_PROBLEM DESCRIPTION_: The word "agent" occurs in some lines of the data. Return each such line.

_AVAILABLE RECORDS_:
○ ○ ○ ○ ○

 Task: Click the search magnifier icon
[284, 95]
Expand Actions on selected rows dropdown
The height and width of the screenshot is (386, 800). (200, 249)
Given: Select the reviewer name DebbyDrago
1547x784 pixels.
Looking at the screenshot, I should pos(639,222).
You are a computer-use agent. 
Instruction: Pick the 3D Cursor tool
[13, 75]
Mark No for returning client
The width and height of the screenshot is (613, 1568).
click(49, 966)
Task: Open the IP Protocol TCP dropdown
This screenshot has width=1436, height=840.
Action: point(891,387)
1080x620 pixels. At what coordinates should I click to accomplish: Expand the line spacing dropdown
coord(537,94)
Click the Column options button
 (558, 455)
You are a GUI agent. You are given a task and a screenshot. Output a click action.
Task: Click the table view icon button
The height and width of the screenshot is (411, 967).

○ ○ ○ ○ ○

_ANSWER BOX_:
You are a computer-use agent. 
You are a GUI agent. You are given a task and a screenshot. Output a click action.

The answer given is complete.